According to Mischel, Gollwitzer and Bargh (1996), “willpower” can make you smarter, healthier and wealthier. Willpower is therefore something that the majority of people would like to increase in their lives. But what is willpower, and how can a person get more of it?

Willpower is an elusive directive power that cannot be easily measured. Two centuries of philosophical analysis by the most brilliant minds could seemingly not pin it down (Reeve, 2015). Yet willpower, whatever it might be, seems to be an exceedingly desirable attribute. Something that gives direction and enables people to completed difficult tasks[grammar?].

Merriam Webster defines willpower as “the ability to control yourself: strong determination that allows a person to do something difficult (such as to lose weight or quit smoking)” or “energetic determination” (Merriam Webster, n.d). From a psychological point of view, willpower is best defined in behavioural terms as self-control (Baumeister & Theirney, 2011). This chapter discusses the science about willpower/self-control and addresses questions including: Are human beings born with a certain amount of self control, or is it like a muscle which can be strengthened and built up?

Willpower history

edit

Aristotle first proposed the idea of will (350BC) arguing that the soul has free will and that the mind is a tabula rasa or blank slate[factual?]. Descartes argued that people were motivated both by their will and by a type of animalistic instinct (Petri & Govern, 2004). Descartes’ notion of will became one of the grand theories of motivated action which was eventually abandoned when it became clear that it could be neither defined nor scientifically evaluated at the time (Reeve, 2015).

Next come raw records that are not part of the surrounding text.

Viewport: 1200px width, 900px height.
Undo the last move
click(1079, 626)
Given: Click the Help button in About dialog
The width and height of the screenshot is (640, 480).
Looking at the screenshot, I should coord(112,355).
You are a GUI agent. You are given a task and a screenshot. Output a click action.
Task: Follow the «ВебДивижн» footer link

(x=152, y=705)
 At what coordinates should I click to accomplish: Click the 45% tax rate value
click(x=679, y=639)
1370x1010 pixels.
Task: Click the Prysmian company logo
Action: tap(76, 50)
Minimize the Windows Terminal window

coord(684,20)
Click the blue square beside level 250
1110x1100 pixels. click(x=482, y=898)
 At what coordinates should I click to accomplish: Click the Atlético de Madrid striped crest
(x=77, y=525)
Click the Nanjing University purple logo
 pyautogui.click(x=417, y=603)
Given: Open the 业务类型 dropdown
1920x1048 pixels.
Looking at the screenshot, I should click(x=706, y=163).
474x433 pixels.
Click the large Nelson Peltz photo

Although it is difficult to pinpoint definitively when the term was coined it seems that the earliest researchers can determine when the word “willpower” was in its usage by the abolitionist preacher La Roy Sunderland, who evinced interest in such topics as mesmerism and phrenology (Schmit, 2005). In Pathetism (1847) Sunderland wrote: “What Love most desires, the will-power executes ... When the Love is feeble, the will-power corresponds; hence, what the mind does not much desire, the will power is not much exerted to obtain” (p. 80). For Sunderland, willpower corresponded to the will exercising the ability to take action, as defined by the commonsense thinking of the day.

Willpower was originally defined as a kind of “firmness” in terms of phrenological powers and could thus be developed via phrenology, but was not a phrenological power in its own right. In fact it wasn’t until 1851 that Hoel, a well-known phrenologist, actually used the term “willpower” in a phrenological text (Kugelmann, 2013). By the end of the 1850s, phrenologists regularly used the term willpower, although not as a technical category. This brought the term into popular speech and eventually into the field of mind and personality (White, 2009). White (2009) concluded that phrenology informed “lay discourses on mind and personality” in the mid-[which?]century.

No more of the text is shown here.